▶ **PAGE EXCERPT**:

========================================================================

As the Board of Management is responsible for the Health & Safety of all staff and students, parents are directed not to approach or reprimand another person’s child on the school premises.

Suspension/Expulsion

Where a student carries out a major misdemeanour, the Board of Management may suspend or expel the student. However, the school is required by law to follow fair procedures. Such fair procedures will include:

  • Minimum delay in carrying out an investigation and in making decisions about the imposition of suspension/expulsion.
  • The student has the right to know that the alleged misbehaviour is being investigated.
  • The student has the right to respond to the allegations.
  • The student has the right to expect an absence of bias in the decision maker.

Because of the age of pupils attending Powerstown School, the above rights are conferred on the parents of the student such that parents must be fully informed about an allegation and the processes used to investigate and decide the matter and they are entitled to an opportunity to respond to an allegation before a decision is made and before a serious sanction is imposed.

Grounds for deciding on suspension could be but are not limited to:

  • the student’s behaviour has had a seriously detrimental effect on the education of other students
  • the students continued presence in the school at this time constitutes a threat to safety
  • the student is responsible for serious damage to property
  • a single incident of misconduct may be grounds for suspension.

In the case where it is continuous unacceptable behaviour by a student which is of such concern that a suspension/expulsion is deemed necessary, a full record of incidents and interventions should be available to the Board of Management for its deliberations.

========================================================================

▶ **TASK BRIEF**: Set down the school discipline excerpt above in full, word for word.

========================================================================

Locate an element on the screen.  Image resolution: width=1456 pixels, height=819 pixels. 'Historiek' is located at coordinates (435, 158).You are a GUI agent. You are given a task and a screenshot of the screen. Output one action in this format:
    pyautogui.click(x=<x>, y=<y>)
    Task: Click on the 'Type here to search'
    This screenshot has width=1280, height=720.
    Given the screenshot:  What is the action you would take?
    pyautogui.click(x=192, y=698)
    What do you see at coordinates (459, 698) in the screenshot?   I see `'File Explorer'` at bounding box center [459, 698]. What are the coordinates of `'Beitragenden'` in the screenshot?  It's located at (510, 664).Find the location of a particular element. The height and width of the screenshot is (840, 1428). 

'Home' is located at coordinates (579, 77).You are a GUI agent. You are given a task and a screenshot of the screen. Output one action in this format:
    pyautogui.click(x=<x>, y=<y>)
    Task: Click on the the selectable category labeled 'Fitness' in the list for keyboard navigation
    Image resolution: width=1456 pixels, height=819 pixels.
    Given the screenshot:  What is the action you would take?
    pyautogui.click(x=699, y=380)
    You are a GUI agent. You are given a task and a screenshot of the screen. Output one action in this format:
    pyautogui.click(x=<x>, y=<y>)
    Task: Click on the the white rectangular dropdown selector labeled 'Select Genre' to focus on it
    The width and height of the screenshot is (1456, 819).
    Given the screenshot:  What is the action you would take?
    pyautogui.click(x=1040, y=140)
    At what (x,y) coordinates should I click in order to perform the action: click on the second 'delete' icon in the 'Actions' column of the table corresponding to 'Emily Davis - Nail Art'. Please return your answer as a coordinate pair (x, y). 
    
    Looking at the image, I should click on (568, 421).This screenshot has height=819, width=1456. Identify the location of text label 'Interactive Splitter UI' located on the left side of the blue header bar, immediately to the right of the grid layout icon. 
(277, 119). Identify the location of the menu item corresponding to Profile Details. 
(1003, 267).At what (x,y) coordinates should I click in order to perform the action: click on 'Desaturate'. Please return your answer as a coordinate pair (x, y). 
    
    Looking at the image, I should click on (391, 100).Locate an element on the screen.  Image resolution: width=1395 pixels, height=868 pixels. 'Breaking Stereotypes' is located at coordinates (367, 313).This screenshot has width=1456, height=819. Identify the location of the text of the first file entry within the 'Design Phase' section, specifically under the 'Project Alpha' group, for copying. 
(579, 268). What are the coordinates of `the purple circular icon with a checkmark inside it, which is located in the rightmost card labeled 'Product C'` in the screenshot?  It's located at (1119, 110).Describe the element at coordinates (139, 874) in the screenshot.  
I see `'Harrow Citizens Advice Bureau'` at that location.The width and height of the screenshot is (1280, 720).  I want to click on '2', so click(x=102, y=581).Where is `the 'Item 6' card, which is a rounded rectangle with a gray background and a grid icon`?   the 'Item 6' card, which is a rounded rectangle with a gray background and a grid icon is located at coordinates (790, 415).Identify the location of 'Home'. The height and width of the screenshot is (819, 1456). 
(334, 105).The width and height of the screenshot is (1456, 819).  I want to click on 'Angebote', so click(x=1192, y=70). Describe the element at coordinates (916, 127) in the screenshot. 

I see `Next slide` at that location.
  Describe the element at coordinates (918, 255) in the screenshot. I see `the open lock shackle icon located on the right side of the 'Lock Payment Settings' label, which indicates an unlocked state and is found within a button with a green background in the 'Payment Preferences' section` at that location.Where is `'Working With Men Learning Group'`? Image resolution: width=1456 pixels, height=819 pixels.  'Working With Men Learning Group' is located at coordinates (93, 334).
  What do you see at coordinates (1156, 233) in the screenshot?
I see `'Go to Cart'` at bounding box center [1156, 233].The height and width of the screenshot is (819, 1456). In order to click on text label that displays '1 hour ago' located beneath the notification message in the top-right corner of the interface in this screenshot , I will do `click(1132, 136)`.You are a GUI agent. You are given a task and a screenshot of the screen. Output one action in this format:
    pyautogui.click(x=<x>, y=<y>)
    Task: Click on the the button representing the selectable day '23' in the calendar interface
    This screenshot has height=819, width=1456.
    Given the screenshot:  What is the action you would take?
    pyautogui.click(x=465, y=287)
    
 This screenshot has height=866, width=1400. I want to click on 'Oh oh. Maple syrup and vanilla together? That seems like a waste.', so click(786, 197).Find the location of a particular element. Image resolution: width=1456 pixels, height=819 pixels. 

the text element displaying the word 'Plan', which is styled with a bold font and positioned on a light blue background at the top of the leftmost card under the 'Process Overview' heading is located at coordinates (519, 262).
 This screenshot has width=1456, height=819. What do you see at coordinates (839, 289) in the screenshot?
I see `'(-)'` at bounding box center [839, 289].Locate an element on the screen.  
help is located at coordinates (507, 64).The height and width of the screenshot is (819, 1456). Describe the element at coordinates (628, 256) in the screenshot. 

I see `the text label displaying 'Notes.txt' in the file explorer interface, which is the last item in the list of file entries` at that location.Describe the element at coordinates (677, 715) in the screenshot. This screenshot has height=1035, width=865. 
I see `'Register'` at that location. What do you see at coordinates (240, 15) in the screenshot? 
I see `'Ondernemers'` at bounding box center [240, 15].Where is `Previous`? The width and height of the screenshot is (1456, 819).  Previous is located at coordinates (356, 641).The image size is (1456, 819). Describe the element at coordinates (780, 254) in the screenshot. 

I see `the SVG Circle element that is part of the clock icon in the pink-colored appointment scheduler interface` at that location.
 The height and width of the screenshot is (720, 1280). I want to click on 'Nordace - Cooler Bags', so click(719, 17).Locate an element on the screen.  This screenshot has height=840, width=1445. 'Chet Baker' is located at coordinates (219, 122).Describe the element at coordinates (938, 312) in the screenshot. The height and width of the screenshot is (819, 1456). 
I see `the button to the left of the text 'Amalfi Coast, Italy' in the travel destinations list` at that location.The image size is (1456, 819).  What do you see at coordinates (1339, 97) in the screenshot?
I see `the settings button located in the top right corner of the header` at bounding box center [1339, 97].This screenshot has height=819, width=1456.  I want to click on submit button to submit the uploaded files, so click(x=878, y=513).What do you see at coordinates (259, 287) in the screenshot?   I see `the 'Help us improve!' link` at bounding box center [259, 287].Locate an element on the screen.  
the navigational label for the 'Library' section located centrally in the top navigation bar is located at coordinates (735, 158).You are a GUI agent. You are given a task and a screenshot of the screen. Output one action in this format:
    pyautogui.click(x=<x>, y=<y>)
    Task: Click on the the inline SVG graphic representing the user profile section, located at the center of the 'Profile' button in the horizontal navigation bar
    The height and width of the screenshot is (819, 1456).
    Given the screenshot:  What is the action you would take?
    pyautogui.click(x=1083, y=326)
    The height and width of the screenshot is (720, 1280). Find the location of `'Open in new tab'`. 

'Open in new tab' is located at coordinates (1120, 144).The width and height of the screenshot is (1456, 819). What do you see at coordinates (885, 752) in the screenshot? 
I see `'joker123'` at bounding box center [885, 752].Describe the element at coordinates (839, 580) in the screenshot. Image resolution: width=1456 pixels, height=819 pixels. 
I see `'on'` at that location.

========================================================================

▶ **THE RESULT**:
As the Board of Management is responsible for the Health & Safety of all staff and students, parents are directed not to approach or reprimand another person’s child on the school premises.

Suspension/Expulsion

Where a student carries out a major misdemeanour, the Board of Management may suspend or expel the student. However, the school is required by law to follow fair procedures. Such fair procedures will include:

  • Minimum delay in carrying out an investigation and in making decisions about the imposition of suspension/expulsion.
  • The student has the right to know that the alleged misbehaviour is being investigated.
  • The student has the right to respond to the allegations.
  • The student has the right to expect an absence of bias in the decision maker.

Because of the age of pupils attending Powerstown School, the above rights are conferred on the parents of the student such that parents must be fully informed about an allegation and the processes used to investigate and decide the matter and they are entitled to an opportunity to respond to an allegation before a decision is made and before a serious sanction is imposed.

Grounds for deciding on suspension could be but are not limited to:

  • the student’s behaviour has had a seriously detrimental effect on the education of other students
  • the students continued presence in the school at this time constitutes a threat to safety
  • the student is responsible for serious damage to property
  • a single incident of misconduct may be grounds for suspension.

In the case where it is continuous unacceptable behaviour by a student which is of such concern that a suspension/expulsion is deemed necessary, a full record of incidents and interventions should be available to the Board of Management for its deliberations.